Tu cries si fort que je ne serais pas étonné que quelqu'un monte voir ce qui se passe d'ici quelques instants. Baisse le ton, s'il te plait. Si on te voit parler avec un…

« Ah ! James le héros ! James le grand joueur de Quidditch ! James le merveilleux petit ami de Lily ! »

Ta colère dépasse ta pensée. Peter, calme-toi. Je t'en supplie maintenant.

Est-ce que tu m'as entendu ? J'aimerais le croire mais, à mon avis, ce n'est qu'un hasard. Tu es à bout de souffle tellement ta colère est démesurée. Ton visage est écarlate, ruisselant de sueur et de larmes. Tu es dans un état pitoyable. La haine est laide, Peter. La haine rend les gens mauvais.

La jalousie également.

Et tu es à la fois haineux et jaloux.

C'est triste. J'ai beaucoup de peine pour toi. Tu ne mérites pas d'être malheureux, tu es quelqu'un de merveilleux. Moi, je t'aime tel que tu es. Tu es mon ami. Le seul que j'ai vraiment eu. Et rien que pour ça, tu auras toujours une place privilégiée dans le cœur que je n'ai malheureusement pas.

« Je les déteste, tous les trois, tous les quatre… tous. Je les hais, tous ! »

Tu serres les poings. Tes larmes se sont taries finalement mais je me demande si c'est une bonne chose.

« Ils ne savent pas qui je suis. Ils auront à faire à Peter Pettigrow. Et tu peux me croire, ils vont tous regretter de m'avoir fait mal. »

Un sourire fend le bas de ton visage puis un rire franchit tes lèvres.
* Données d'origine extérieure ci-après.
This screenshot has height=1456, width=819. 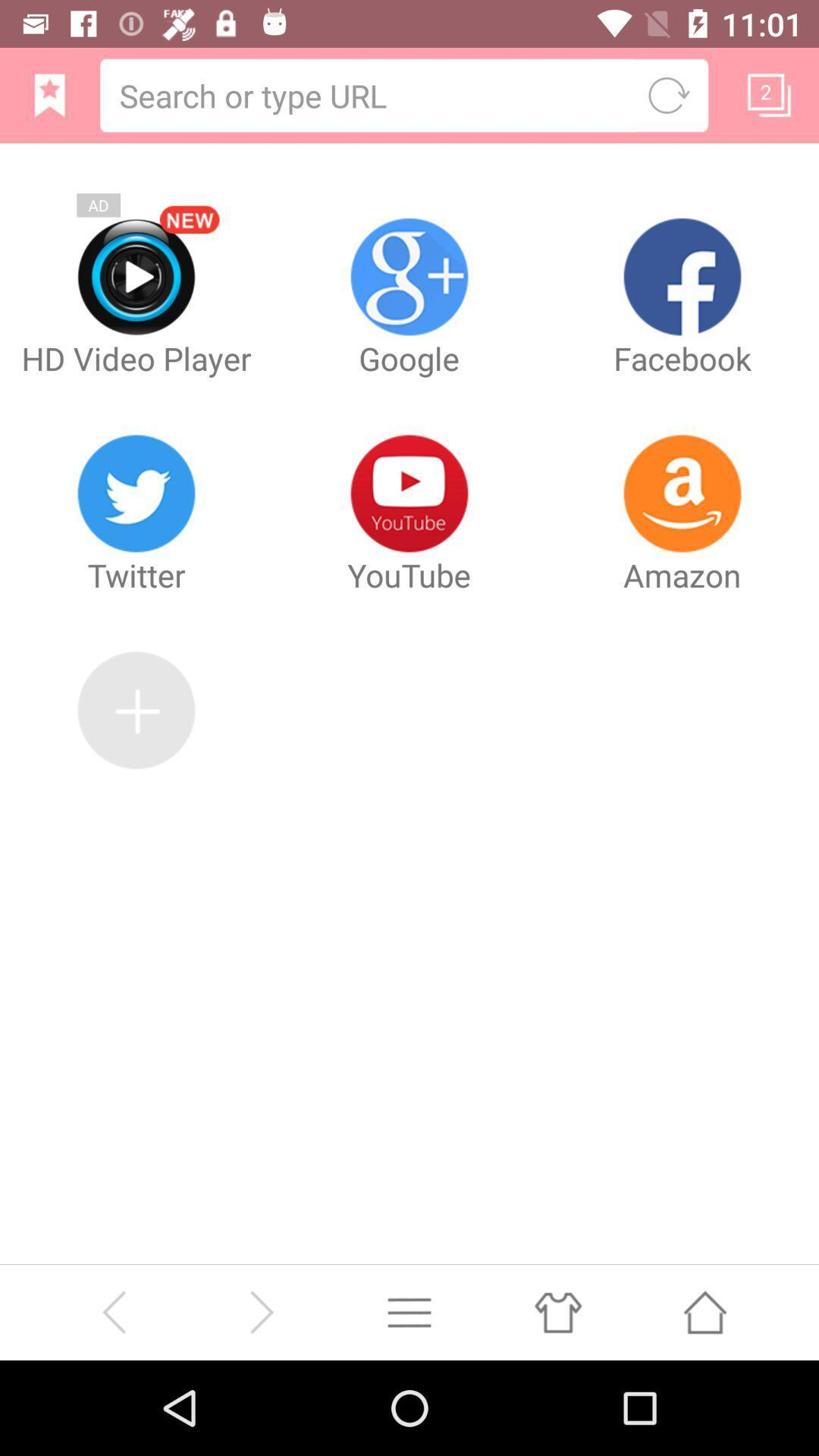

Ce n'est pas un rire agréable à entendre et il fait frissonner d'horreur mes épines. J'aimerais tellement pouvoir empêcher ce qui est en train de se produire.

« Le temps est fini où Peter Pettigrow bavait d'envie devant ces imbéciles. »

Tu t'approches de moi. Il y a une telle haine dans tes yeux que j'en ai peur. Je suis terrifié. D'ailleurs, je me demande si mes épines ne tremblent pas. Tu me soulèves à hauteur de ton visage. Tes yeux… Merlin, tes yeux… j'en ai des frissons de dégoût.

« Ils le regretteront. Tous autant qu'ils sont. Mais la vengeance est un plat qui se mange froid, n'est-ce pas, et je vais devoir ruminer ça pendant un long moment. »

Tu hausses les sourcils, ton sourire s'élargit.

« Oh mais ne t'inquiète pas, Picotti. Toi, tu ne risques rien. Tu es mon ami. »

Avec un autre éclat de rire, tu me reposes sur ta table de nuit puis tu pousses cette fois un cri de joie avant de te précipiter vers la porte. En quelques secondes, il n'existe plus rien de cette discussion et moi je reste tout seul.

Je suis ton ami, oui, mais un ami silencieux.

Et à cause de ça, j'ai échoué et je t'ai laissé basculer.

Après tout, je ne suis qu'un misérable cactus.